Nothing in the records may change when you print them out again.

Material provided Block Start

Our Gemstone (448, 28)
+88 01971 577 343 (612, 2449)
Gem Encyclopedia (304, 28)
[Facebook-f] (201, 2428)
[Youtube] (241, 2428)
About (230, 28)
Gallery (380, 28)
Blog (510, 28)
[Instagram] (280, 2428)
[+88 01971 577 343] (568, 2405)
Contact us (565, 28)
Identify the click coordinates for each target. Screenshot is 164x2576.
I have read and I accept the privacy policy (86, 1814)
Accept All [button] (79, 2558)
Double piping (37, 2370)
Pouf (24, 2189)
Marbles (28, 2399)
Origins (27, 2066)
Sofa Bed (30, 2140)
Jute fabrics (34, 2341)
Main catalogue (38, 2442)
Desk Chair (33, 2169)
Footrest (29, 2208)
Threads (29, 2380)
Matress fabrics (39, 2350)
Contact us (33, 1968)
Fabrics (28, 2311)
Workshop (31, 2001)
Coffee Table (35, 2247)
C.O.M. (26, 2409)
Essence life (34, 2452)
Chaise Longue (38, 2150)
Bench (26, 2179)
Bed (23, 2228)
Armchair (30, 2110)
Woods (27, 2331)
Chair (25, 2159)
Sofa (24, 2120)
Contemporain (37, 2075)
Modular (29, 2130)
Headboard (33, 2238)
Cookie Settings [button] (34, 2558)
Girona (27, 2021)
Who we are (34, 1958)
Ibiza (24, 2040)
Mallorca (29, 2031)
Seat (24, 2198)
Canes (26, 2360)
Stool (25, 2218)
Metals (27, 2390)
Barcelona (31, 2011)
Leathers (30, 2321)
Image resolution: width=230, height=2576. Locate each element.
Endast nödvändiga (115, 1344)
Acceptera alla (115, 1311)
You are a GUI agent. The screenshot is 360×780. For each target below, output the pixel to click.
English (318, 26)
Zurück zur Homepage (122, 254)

Material provided Block End

* _Response box_
Our Gemstone (448, 28)
+88 01971 577 343 (612, 2449)
Gem Encyclopedia (304, 28)
[Facebook-f] (201, 2428)
[Youtube] (241, 2428)
About (230, 28)
Gallery (380, 28)
Blog (510, 28)
[Instagram] (280, 2428)
[+88 01971 577 343] (568, 2405)
Contact us (565, 28)
Identify the click coordinates for each target. Screenshot is 164x2576.
I have read and I accept the privacy policy (86, 1814)
Accept All [button] (79, 2558)
Double piping (37, 2370)
Pouf (24, 2189)
Marbles (28, 2399)
Origins (27, 2066)
Sofa Bed (30, 2140)
Jute fabrics (34, 2341)
Main catalogue (38, 2442)
Desk Chair (33, 2169)
Footrest (29, 2208)
Threads (29, 2380)
Matress fabrics (39, 2350)
Contact us (33, 1968)
Fabrics (28, 2311)
Workshop (31, 2001)
Coffee Table (35, 2247)
C.O.M. (26, 2409)
Essence life (34, 2452)
Chaise Longue (38, 2150)
Bench (26, 2179)
Bed (23, 2228)
Armchair (30, 2110)
Woods (27, 2331)
Chair (25, 2159)
Sofa (24, 2120)
Contemporain (37, 2075)
Modular (29, 2130)
Headboard (33, 2238)
Cookie Settings [button] (34, 2558)
Girona (27, 2021)
Who we are (34, 1958)
Ibiza (24, 2040)
Mallorca (29, 2031)
Seat (24, 2198)
Canes (26, 2360)
Stool (25, 2218)
Metals (27, 2390)
Barcelona (31, 2011)
Leathers (30, 2321)
Image resolution: width=230, height=2576. Locate each element.
Endast nödvändiga (115, 1344)
Acceptera alla (115, 1311)
You are a GUI agent. The screenshot is 360×780. For each target below, output the pixel to click.
English (318, 26)
Zurück zur Homepage (122, 254)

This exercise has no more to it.